Lagi-lagi rasa kecewa menghampiri. Bagaimana tidak? Layanan perpustakaan hanya dibuka hingga jam 14.00 atau jam 2 siang. Sementara saya pulang bekerja hingga jam 16.00 (4 sore). Jangankan untuk bisa membaca dengan nyantai, sekadar untuk meminjam  buku pun hampir tidak pernah saya nikmati. Padahal saat itu saya sudah mengantongi kartu keanggotaan. Mubadzirlah kartu keanggotaan itu hingga habis masa berlakunya.
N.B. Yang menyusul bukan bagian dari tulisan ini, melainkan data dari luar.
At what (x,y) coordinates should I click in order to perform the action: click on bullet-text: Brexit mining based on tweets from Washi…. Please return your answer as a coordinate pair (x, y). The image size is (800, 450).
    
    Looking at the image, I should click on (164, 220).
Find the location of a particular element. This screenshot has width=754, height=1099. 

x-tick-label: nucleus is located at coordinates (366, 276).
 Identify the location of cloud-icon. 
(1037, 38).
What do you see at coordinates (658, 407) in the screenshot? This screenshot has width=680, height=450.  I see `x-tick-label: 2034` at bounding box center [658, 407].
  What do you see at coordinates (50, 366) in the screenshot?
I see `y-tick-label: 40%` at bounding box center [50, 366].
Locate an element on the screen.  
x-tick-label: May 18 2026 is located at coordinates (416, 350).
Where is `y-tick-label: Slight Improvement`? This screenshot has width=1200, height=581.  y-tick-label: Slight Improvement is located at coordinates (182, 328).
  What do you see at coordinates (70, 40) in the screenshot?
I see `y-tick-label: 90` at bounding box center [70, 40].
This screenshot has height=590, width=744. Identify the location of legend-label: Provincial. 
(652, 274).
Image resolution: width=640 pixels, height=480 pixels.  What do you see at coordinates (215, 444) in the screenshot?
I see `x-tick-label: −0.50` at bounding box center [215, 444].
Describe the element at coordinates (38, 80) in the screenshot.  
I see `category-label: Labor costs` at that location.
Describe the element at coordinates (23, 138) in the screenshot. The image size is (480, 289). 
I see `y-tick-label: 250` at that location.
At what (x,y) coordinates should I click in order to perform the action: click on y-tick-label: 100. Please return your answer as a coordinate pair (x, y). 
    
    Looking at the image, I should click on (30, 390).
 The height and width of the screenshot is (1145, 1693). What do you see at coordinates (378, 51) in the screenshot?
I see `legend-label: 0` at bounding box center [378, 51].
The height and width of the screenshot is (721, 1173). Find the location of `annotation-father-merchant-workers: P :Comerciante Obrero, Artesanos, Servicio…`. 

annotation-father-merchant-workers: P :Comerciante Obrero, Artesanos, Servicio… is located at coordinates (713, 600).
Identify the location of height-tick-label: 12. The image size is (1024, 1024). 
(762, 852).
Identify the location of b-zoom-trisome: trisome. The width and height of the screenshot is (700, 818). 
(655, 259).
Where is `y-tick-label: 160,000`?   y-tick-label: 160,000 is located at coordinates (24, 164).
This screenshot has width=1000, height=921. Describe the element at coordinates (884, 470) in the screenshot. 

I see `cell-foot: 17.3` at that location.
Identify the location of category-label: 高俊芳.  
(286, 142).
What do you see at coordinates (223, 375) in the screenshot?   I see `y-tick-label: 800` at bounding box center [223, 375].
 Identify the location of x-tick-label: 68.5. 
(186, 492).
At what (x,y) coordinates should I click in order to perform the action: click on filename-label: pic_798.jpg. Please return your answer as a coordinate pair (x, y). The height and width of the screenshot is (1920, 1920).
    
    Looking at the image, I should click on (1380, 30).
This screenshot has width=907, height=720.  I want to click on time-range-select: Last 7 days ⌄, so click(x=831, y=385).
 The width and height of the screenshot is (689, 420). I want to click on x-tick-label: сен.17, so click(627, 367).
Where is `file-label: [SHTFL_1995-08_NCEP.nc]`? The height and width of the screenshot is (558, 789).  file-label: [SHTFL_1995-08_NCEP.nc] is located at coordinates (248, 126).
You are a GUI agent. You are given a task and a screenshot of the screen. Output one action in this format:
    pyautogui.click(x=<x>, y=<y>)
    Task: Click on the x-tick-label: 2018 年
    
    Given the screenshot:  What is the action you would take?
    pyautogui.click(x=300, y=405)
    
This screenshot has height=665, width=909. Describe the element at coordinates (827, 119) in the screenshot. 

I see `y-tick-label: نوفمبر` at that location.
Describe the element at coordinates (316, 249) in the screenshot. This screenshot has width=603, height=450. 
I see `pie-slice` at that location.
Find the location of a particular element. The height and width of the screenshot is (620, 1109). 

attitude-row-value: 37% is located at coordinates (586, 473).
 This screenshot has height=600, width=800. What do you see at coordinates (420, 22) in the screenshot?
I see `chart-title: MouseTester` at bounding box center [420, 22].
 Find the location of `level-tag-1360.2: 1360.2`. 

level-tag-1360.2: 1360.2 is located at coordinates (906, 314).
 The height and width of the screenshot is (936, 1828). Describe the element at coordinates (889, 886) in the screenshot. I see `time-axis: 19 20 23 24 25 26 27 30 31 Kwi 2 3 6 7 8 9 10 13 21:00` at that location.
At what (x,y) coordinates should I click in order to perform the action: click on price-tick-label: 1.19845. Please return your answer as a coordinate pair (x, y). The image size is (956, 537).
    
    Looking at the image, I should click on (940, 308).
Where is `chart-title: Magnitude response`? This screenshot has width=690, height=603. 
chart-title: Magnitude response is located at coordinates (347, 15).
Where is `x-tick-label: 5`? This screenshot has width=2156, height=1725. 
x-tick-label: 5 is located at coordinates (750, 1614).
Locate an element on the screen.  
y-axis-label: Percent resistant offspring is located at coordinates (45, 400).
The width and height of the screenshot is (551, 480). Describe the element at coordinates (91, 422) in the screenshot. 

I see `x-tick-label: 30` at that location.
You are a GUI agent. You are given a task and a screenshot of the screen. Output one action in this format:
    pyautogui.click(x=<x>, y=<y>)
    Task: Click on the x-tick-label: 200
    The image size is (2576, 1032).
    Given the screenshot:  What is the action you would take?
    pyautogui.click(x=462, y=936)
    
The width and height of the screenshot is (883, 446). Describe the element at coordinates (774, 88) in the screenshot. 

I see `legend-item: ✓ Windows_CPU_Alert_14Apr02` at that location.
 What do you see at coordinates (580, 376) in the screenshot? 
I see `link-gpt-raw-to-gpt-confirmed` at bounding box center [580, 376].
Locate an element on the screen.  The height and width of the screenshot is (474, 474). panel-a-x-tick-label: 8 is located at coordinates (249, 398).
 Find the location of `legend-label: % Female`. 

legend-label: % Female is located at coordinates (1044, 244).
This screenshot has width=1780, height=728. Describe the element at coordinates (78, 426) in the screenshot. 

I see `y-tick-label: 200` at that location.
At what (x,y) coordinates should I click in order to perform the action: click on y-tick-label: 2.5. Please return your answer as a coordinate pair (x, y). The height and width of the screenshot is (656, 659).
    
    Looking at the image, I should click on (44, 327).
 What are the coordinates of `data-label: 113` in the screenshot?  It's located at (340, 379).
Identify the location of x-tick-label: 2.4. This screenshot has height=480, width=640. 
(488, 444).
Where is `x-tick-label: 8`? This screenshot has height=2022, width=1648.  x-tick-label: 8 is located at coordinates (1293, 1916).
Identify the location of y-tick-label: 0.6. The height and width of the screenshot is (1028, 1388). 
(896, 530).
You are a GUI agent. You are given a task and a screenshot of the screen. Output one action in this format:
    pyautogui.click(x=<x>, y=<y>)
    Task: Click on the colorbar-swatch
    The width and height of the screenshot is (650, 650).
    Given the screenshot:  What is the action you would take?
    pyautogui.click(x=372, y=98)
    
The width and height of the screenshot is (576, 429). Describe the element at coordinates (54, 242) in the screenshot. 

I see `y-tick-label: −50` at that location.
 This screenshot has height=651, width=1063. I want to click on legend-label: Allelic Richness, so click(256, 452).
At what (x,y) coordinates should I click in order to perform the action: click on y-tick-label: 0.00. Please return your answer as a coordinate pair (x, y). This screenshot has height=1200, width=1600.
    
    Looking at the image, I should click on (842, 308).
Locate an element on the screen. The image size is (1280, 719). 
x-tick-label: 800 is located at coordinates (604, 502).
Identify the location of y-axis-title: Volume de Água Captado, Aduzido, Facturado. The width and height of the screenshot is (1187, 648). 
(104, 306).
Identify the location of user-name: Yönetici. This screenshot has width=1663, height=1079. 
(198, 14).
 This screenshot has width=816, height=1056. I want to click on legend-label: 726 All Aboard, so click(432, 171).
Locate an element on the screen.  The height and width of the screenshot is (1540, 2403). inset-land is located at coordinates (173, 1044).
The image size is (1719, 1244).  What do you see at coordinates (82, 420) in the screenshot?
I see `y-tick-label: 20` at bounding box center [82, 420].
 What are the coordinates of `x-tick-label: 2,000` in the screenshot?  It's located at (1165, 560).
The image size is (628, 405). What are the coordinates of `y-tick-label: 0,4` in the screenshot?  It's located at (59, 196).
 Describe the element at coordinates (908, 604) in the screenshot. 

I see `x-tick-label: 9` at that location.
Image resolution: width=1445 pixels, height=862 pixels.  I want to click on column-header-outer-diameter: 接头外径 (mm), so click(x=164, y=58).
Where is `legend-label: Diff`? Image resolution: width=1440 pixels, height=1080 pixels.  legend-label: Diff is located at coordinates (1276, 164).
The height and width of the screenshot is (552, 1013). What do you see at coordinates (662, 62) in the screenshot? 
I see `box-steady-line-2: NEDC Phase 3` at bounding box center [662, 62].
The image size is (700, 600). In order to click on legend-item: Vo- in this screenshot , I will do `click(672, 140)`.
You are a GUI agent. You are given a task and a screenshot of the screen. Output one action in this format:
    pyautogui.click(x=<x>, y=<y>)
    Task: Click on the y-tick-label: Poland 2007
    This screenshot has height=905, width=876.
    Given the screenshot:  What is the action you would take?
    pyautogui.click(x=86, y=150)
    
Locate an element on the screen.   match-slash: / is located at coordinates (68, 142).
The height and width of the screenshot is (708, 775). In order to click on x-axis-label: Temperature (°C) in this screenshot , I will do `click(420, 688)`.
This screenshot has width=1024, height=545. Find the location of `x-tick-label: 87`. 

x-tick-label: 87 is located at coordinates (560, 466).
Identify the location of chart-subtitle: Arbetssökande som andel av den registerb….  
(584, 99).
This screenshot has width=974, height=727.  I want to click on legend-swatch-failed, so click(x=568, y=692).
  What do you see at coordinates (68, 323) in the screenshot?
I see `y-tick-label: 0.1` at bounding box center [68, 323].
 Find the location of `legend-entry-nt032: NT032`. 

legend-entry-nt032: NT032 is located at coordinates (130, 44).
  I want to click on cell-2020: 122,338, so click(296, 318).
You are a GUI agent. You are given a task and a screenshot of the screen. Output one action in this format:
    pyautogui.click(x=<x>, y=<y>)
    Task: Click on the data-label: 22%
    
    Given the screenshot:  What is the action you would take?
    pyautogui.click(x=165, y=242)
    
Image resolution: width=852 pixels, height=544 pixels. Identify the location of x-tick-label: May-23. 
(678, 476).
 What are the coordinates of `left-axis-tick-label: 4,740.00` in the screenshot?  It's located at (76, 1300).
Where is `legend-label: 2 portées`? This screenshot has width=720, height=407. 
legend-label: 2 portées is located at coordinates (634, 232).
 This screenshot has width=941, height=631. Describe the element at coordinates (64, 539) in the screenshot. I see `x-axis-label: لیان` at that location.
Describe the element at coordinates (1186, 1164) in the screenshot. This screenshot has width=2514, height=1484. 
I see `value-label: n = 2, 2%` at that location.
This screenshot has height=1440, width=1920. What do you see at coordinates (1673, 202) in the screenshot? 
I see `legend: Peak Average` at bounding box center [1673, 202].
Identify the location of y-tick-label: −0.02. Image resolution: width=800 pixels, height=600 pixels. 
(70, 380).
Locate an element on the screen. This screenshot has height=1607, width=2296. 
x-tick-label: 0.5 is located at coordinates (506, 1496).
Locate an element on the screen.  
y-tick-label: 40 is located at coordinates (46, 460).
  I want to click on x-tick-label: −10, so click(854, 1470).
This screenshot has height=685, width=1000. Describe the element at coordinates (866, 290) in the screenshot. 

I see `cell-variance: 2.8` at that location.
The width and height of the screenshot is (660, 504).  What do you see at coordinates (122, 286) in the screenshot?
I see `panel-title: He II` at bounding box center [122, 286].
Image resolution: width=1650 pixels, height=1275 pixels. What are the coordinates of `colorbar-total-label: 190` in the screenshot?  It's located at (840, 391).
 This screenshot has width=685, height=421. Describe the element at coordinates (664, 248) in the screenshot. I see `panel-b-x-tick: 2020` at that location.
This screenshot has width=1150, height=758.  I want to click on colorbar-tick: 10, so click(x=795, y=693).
Rasa kecewa kini berubah menjadi miris. Satu ketika saya mendapat sebuah sms (pesan singkat)  dari seorang sahabat yang mendapat tugas ke luar negeri. Dia bekerja di LIPI Jakarta dan berkesempatan mengunjungi Negeri Paman Sam. Selama beberapa minggu dia bertugas di sana.
Ketika itu saya tanya dia sedang melakukan apa. Dia pun menjawab sedang di sebuah perpustakaan. Kemudian saya tanya lagi jam berapa perpustakaan di sana tutup. Saya sungguh terperanjat saat menerima jawabannya. Sahabat saya menjawab bahwa di sana perpustakaan tutup jam 2 pagi! Kemudian saya tercenung pantas saja negara ini sulit maju. Dari satu fator saja sudah terlihat jauh perbedannya. Di sini perpustakaan tutup jam 2 siang, di negara maju perpustakaan tutup jam 2 pagi. Wallahua’lam bishawab.